──────── DATA UNDER STUDY ────────
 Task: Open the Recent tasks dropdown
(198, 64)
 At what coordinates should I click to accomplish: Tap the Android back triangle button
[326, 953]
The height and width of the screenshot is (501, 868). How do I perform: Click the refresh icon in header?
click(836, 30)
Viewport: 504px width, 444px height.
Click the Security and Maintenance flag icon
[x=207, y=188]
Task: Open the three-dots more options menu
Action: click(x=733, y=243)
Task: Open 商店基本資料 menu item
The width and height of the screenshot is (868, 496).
────────
* [TASK]:
Exactly as written, please output every entry.

* [THE COMPLETED TASK]:
 Task: Open the Recent tasks dropdown
(198, 64)
 At what coordinates should I click to accomplish: Tap the Android back triangle button
[326, 953]
The height and width of the screenshot is (501, 868). How do I perform: Click the refresh icon in header?
click(836, 30)
Viewport: 504px width, 444px height.
Click the Security and Maintenance flag icon
[x=207, y=188]
Task: Open the three-dots more options menu
Action: click(x=733, y=243)
Task: Open 商店基本資料 menu item
The width and height of the screenshot is (868, 496).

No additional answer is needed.